橋のそばまで来るとさむらい達は人が立っているのを目にしました。目をこらしてよく見ようとすると、月に雲がかかりました。雲が過ぎるのを待ち目をこらしましたが、ススキの穂がゆれているだけです。
三人のさむらいは顔を見合わせました。もう一度見ると、なんとススキのそばで娘が手招きしているではありませんか。
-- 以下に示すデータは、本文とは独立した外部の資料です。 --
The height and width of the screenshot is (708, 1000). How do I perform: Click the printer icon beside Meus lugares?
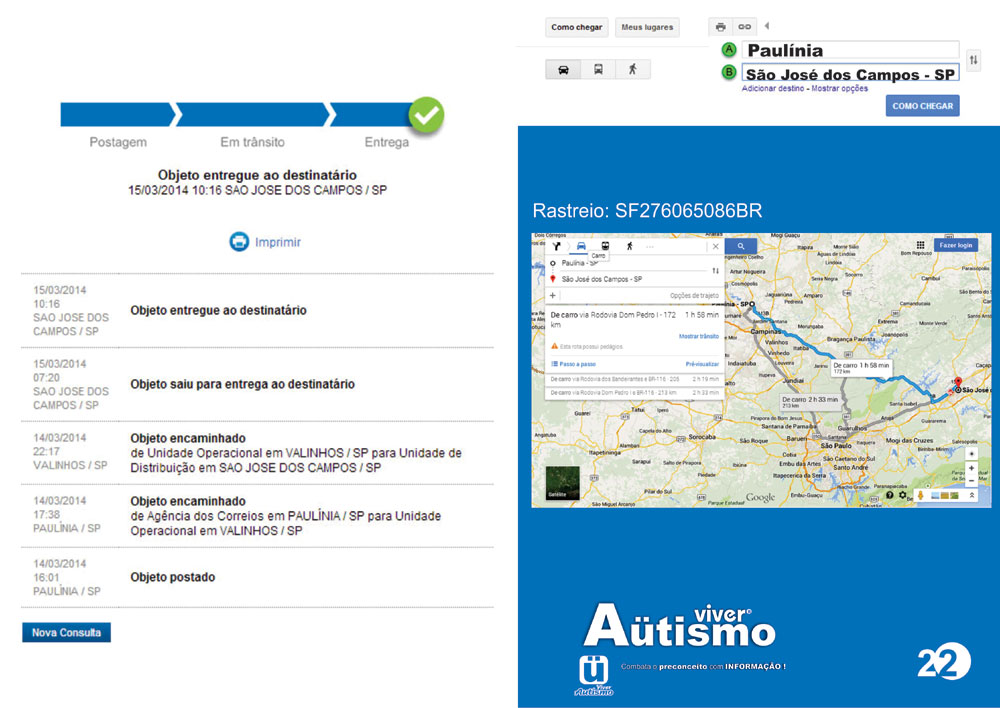[720, 27]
手招きされるまま、さむらい達は娘に近づいて行きました。すると娘は遠ざかり、片手に酒徳利(とつくり)を持ち、さらに手招きしています。娘の手招き通り進んでいくと、小さな酒屋に出ました。酒屋の卓には酒や肴(さかな)がならびいいにおいがしています。丸太のいすに腰をおろすと、
「おさむらいさん、一杯どうぞ」
とお酌してくれました。娘からはキンモクセイのようないい香りがただよってきます。さむらい達は
「これはかたじけない」
といいながらつがれた酒を一気に飲み干します。飲み干すとさらにまた
「どうぞ飲んでください」
とお酌してきます。さむらい達は娘に酒をつがれるままに飲みました。やがてすっかりいい気分になると、だらしなく卓に顔をふせグーグーいびきをかきながら寝込んでしまいました。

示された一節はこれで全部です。